How Per-Credit Pricing Degrades Your Lead Lists
Per-credit pricing models force GTM teams into a scarcity mindset, discouraging the exploration needed to build high-quality lead lists. We explain the second-order effects of this model and why a pricing structure is a core product feature.
The Scarcity Mindset in Practice
Most growth tools price by the unit. One credit reveals one email, exports one company, or unlocks one phone number. This model is common because it seems to align cost with usage, but it has a potent, unstated effect on user behavior: it creates a scarcity mindset.
When a resource is finite and metered, the user’s primary goal shifts from solving a problem to conserving the resource. The work of building a lead list is no longer about exploration and discovery; it becomes an exercise in avoiding waste. This is a form of premature optimization. Users are incentivized to construct the 'perfect' search on the first try, applying rigid filters based on a hypothesis of their ideal customer before they have data to validate it.
This behavior is rooted in fundamental cognitive biases. As economists Daniel Kahneman and Amos Tversky established, the psychological pain of a loss is roughly twice as powerful as the pleasure of an equivalent gain. Wasting a credit feels like a tangible loss, which triggers this loss aversion. Product management experts call the resulting behavior 'consumption anxiety,' where users avoid high-impact workflows to preserve their credit balance.

The Second-Order Effects on List Quality
This forced precision has second-order effects that degrade the final lead list. Over-filtering means users miss high-potential leads that fall just outside their narrow criteria. A target with the title 'Head of Revenue Operations' might be missed by a search for 'VP of Sales,' even if their role is functionally identical.
More importantly, the credit model punishes iteration. As GTM leaders from organizations like Reforge and First Round Review consistently argue, the best go-to-market strategies emerge from a process of discovery. You start with a hypothesis, run queries, analyze the results, and refine your parameters. This iterative loop is essential for moving from an assumed ICP to one validated by the market. But when each query costs credits, this process becomes prohibitively expensive.
For example, running 'negative space' searches to see what *doesn't* work is a powerful way to refine an ICP, but it is an unjustifiable use of credits in a metered system. The result is a smaller, less diverse list that merely confirms existing biases rather than uncovering new market opportunities.

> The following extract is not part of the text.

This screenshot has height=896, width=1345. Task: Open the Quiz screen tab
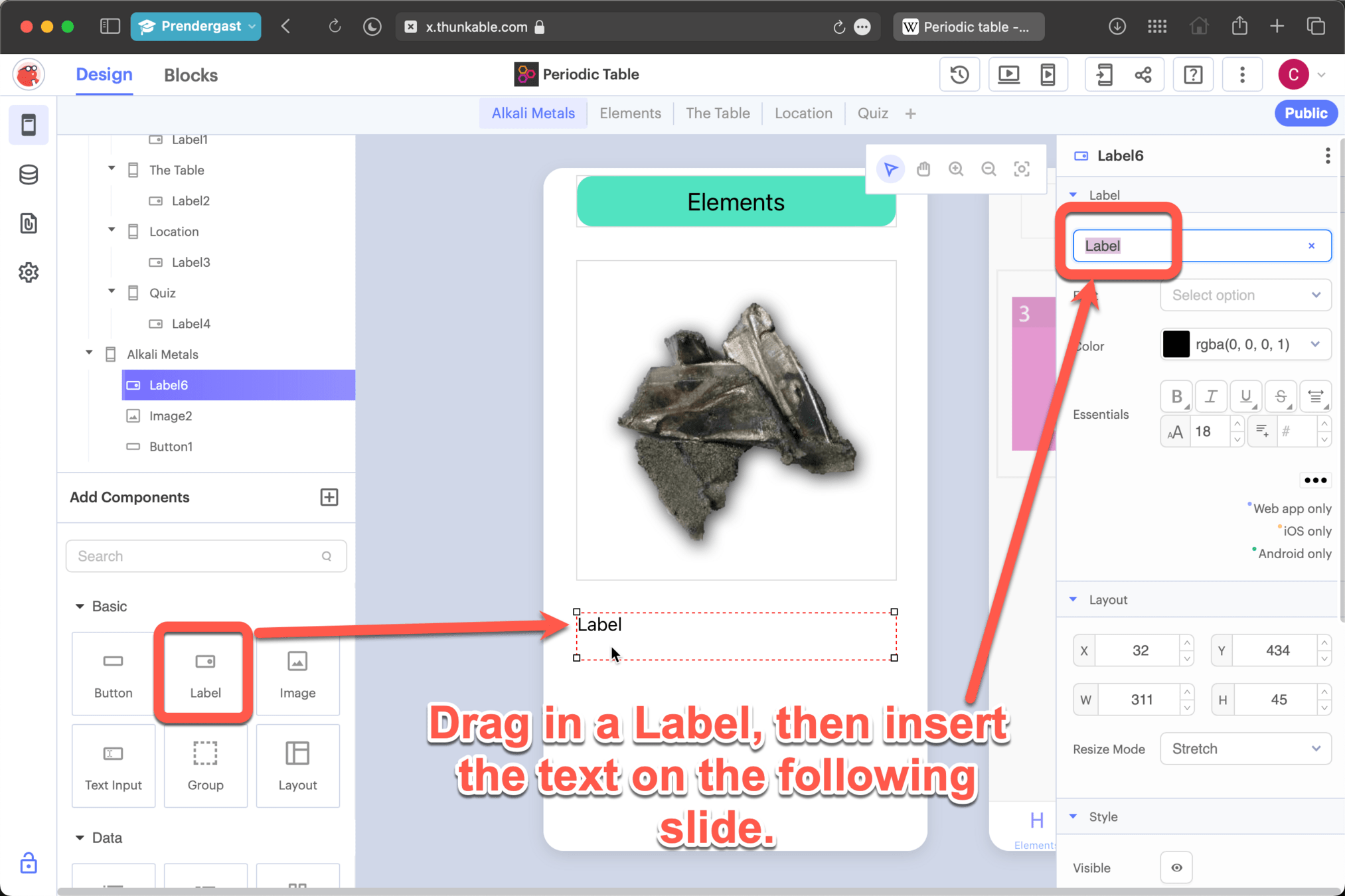pos(872,113)
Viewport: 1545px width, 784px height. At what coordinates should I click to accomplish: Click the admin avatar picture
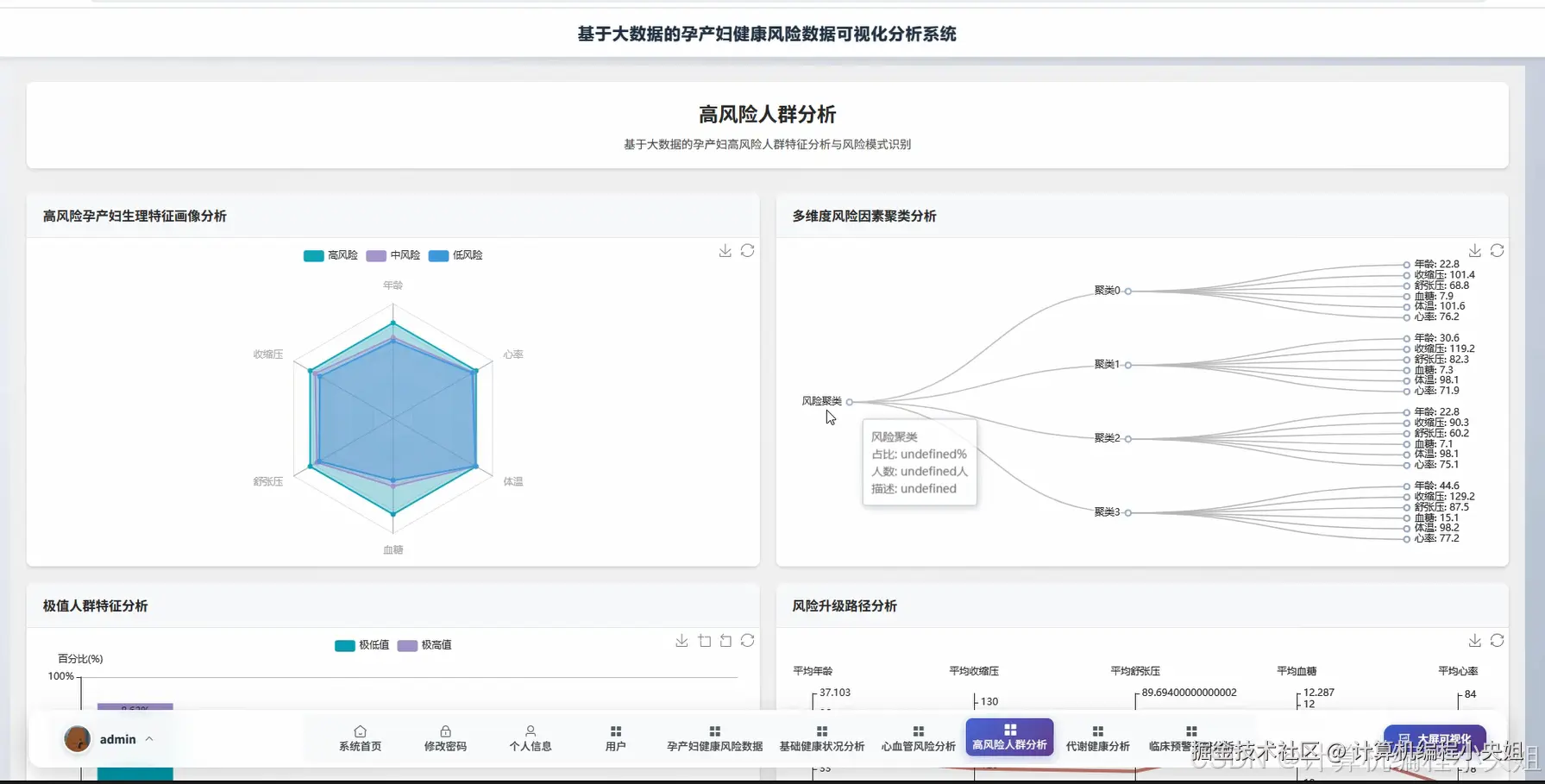[x=77, y=738]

Why We Chose a Different Model
We designed our model to encourage exploration. Our goal is to have users run ten or twenty queries to build one excellent list, because that is how the best work is done. This aligns our business model with the user's actual goal: the quality of the final result, not the quantity of actions taken to get there.
This decision has a direct and significant cost for us. An exploratory search process that involves an AI agent browsing multiple live sources, analyzing unstructured text, and synthesizing findings is more computationally expensive than a simple, indexed database lookup. A database lookup is a highly optimized, low-cost operation that retrieves a static record in milliseconds. Our process involves higher CPU, memory, and I/O costs to perform novel analysis for every query. We accept this trade-off because the superior outcome for the user—a more accurate and effective GTM motion—makes our product fundamentally more valuable.

Evaluate Your Tools
A pricing model is a core product feature. It dictates how you can and cannot use a tool, and it shapes the quality of your work. When evaluating any growth tool, look past the feature list and consider the incentives created by its business model. Ask whether it encourages or punishes the experimentation required to find your next customers. The goal is to grow a business, not to conserve credits.